By Ben Clark
I spent five weeks in Rwanda, where I traveled to learn about national reconciliation and peace building in the wake of the genocide against Tutsi. From the undulating hills of Kigali to the blue waters of Lake Kivu, I was immediately struck by the country’s natural beauty. But more than the physical landscape, the people etched unforgettable marks on my memory. Rwandans from all walks of life were quick to flash a smile and welcome a muzungu to their “land of a thousand hills.” They immediately disproved the international stereotypes of Rwanda as a country still caught in the grips of genocide: where I expected to encounter death, I found a people that honored their past while looking towards the future with enthusiasm and optimism.

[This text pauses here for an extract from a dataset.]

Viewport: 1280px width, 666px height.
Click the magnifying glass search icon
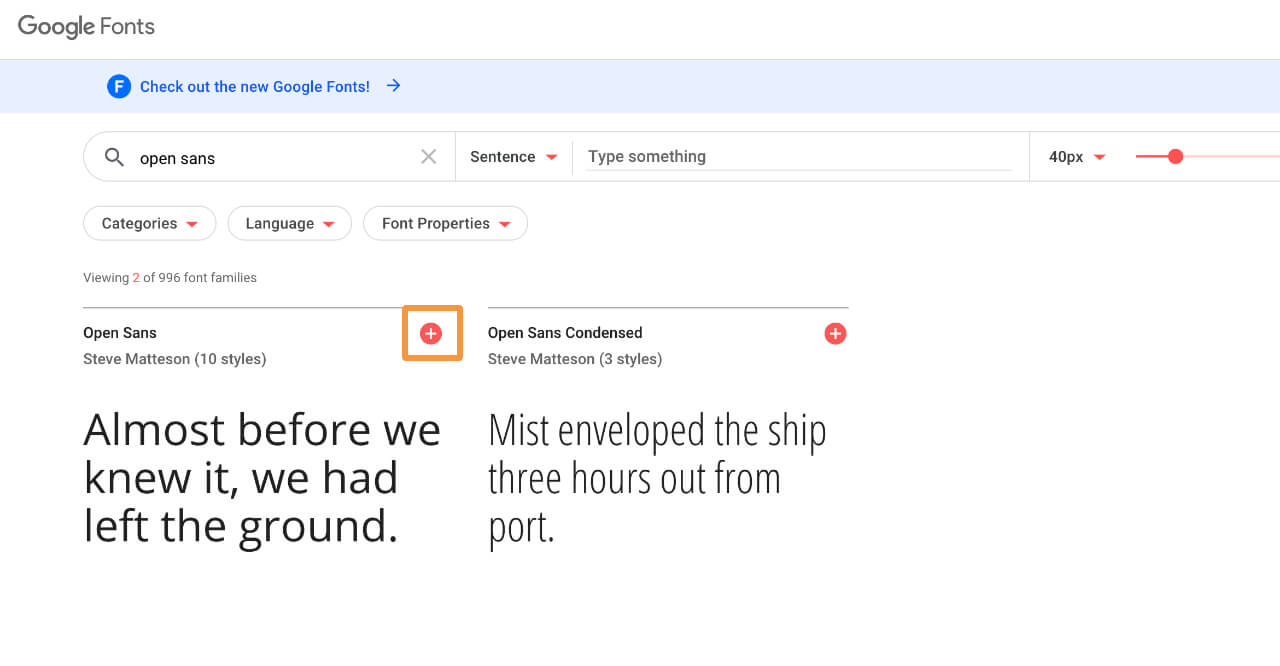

My experience would not have been nearly as memorable or meaningful without the wonderful relationships I was able to form with Servas Rwanda members. Emmanuel and Charlotte Nyampatsi welcomed me into their home for several weeks. Our daily conversations over dinners of fufu and vegetables, afternoons playing with their children, and their determination to help me learn as much as I could from Rwanda filled the five weeks with memories that I will never forget. With them I visited genocide memorials shared stories, discussed community therapy and tried banana wine. Claudine Uwamahoro took me along to her community’s umuganda community service day and over meals of beer and goat brochettes taught me about conflict resolution strategies she’s used to heal divisions in her village.
Ben Clark, Servas traveler from the United States to Rwanda.